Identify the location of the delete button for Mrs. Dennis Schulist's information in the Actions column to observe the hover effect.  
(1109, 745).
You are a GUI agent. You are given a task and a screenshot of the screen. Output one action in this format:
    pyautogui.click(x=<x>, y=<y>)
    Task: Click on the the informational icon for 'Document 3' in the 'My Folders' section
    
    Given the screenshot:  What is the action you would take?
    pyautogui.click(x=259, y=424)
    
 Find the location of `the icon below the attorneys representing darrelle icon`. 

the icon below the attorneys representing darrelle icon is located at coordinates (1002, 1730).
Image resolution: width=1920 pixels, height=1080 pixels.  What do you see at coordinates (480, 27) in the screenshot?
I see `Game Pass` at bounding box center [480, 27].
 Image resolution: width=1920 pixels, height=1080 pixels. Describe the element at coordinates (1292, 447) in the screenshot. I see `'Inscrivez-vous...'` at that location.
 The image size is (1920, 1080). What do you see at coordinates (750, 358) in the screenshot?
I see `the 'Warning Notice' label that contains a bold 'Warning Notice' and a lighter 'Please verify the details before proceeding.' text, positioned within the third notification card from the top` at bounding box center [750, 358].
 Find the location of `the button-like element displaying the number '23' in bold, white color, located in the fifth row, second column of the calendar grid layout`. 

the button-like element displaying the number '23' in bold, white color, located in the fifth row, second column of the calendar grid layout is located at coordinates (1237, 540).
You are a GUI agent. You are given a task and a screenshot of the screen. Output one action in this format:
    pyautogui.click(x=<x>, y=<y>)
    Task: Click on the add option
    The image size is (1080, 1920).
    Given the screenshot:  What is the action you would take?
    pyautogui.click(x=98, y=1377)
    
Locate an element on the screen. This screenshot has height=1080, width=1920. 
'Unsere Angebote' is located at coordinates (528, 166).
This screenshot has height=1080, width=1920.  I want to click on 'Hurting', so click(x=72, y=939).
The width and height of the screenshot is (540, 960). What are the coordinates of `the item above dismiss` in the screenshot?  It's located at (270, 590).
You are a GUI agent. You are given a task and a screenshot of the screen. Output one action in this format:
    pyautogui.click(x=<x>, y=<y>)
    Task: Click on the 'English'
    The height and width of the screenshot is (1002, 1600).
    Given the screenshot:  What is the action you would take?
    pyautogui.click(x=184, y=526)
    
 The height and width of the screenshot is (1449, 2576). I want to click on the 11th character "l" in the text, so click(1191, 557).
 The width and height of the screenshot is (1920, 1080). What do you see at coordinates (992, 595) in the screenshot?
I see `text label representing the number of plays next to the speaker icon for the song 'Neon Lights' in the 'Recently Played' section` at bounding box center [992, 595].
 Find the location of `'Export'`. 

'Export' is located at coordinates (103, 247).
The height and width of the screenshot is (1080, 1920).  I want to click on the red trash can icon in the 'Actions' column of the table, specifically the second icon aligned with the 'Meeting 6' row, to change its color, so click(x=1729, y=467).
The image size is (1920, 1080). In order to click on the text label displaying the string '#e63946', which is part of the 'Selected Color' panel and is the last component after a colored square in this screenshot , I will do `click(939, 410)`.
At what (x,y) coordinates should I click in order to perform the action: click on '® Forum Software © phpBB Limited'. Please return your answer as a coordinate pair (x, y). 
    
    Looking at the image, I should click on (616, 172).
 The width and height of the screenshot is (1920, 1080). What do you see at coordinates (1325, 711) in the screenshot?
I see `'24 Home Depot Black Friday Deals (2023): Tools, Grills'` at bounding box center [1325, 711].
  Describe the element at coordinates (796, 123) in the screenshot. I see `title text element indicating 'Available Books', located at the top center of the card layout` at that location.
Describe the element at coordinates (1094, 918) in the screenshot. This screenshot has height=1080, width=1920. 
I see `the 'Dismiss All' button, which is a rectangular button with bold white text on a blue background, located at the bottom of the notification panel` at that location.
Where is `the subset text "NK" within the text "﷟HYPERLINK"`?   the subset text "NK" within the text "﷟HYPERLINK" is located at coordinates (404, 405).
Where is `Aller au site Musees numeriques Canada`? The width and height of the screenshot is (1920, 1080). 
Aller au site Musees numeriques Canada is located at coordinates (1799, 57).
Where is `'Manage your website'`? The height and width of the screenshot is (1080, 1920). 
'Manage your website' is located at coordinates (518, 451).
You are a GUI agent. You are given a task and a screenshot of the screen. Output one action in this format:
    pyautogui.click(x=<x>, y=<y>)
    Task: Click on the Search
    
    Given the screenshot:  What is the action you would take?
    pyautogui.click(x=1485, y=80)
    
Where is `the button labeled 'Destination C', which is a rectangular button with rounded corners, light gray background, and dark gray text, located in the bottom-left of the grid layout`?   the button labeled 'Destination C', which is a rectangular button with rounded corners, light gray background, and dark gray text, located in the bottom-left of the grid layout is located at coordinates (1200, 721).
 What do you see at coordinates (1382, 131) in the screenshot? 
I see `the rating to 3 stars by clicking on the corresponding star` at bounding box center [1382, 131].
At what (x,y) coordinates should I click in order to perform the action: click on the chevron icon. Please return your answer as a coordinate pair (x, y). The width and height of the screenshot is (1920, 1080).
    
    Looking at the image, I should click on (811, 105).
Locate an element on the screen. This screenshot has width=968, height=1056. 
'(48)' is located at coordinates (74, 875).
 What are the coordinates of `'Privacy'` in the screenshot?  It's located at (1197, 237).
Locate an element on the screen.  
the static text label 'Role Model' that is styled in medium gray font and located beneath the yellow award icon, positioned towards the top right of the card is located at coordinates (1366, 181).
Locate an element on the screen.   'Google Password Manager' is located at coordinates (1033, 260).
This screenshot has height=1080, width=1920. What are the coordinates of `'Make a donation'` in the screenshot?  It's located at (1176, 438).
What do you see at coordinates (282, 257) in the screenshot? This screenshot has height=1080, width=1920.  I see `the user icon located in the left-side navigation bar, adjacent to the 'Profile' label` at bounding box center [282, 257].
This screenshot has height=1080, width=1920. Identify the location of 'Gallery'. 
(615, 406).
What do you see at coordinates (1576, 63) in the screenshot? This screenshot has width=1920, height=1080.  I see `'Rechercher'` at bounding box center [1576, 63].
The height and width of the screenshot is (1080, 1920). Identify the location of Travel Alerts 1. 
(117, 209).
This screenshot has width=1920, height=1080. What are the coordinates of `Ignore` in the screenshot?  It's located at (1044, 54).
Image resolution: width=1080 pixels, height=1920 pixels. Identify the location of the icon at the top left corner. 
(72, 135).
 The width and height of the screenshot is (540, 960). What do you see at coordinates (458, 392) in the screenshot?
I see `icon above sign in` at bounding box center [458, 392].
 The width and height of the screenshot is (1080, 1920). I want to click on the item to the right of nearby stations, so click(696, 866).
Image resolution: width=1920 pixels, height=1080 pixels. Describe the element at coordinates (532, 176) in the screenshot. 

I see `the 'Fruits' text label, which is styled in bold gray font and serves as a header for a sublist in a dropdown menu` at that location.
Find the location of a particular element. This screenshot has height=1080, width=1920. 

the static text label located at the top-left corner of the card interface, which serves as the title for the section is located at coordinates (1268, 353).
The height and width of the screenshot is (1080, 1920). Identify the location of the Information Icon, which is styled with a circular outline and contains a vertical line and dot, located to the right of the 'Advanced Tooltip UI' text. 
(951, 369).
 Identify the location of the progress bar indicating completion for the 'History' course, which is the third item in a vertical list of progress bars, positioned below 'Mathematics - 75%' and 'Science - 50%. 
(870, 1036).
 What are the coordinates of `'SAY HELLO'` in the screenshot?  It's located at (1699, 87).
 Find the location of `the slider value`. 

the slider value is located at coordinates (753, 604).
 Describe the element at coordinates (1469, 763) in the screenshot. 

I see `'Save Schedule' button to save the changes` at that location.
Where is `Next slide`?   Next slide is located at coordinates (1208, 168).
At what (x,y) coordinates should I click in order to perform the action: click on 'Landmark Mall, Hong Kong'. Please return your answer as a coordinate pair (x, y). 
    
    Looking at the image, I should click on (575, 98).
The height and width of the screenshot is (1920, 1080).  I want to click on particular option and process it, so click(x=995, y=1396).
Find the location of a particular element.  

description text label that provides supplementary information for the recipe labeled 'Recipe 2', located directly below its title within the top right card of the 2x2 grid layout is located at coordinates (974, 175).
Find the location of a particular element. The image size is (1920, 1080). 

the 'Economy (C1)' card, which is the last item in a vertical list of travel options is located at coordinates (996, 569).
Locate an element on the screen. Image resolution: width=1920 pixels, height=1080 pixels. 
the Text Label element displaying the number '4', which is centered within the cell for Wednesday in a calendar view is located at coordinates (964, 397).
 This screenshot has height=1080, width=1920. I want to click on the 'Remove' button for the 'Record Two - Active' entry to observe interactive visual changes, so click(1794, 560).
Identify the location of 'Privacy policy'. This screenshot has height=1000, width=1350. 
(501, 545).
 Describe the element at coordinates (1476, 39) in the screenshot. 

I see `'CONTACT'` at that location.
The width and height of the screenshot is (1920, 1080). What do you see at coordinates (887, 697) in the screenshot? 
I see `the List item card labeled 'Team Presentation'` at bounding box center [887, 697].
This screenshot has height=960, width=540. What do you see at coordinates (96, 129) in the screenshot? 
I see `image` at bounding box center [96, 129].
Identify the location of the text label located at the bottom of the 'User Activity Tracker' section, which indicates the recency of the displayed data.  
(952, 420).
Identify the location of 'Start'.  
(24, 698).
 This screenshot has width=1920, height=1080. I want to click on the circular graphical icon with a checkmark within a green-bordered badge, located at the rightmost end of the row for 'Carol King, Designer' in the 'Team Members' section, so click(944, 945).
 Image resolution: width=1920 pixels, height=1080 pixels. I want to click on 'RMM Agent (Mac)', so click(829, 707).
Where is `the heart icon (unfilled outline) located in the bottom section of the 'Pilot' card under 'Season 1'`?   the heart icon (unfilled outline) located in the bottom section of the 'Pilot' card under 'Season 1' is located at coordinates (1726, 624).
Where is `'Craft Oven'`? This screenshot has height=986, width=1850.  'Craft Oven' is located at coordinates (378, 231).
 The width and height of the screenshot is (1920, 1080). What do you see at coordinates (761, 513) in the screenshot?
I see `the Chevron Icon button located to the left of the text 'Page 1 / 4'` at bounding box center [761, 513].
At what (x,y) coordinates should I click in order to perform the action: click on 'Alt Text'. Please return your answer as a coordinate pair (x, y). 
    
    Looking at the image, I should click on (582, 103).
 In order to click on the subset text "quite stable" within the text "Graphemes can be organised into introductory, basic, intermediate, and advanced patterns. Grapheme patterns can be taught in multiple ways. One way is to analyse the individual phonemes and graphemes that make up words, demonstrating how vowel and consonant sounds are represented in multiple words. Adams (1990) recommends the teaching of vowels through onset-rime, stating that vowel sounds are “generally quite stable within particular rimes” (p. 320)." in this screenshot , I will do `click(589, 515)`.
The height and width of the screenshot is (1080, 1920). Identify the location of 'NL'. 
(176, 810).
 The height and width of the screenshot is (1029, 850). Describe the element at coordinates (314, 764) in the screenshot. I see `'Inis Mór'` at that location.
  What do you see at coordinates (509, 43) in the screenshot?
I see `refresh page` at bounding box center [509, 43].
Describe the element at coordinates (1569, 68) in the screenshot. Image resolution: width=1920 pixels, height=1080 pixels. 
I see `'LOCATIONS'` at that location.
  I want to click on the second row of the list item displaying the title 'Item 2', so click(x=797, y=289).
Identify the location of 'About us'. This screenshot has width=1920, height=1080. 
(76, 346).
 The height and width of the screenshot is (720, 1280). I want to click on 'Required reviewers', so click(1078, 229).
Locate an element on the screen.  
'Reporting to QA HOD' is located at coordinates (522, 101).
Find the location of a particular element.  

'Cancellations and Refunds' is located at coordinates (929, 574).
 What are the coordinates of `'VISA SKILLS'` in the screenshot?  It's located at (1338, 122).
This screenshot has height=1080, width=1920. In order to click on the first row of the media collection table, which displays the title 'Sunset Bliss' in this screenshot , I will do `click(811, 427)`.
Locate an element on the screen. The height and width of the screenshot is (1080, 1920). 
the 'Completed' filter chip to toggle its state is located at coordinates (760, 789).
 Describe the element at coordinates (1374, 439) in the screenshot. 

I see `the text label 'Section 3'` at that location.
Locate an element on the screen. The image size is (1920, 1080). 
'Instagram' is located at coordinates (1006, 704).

■ **WHAT THE TASK ASKS**: Transcribe the items above exactly, from the first line through the line containing "(1109, 745).", including both.

■ **THE RESPONSE**:
Identify the location of the delete button for Mrs. Dennis Schulist's information in the Actions column to observe the hover effect.  
(1109, 745).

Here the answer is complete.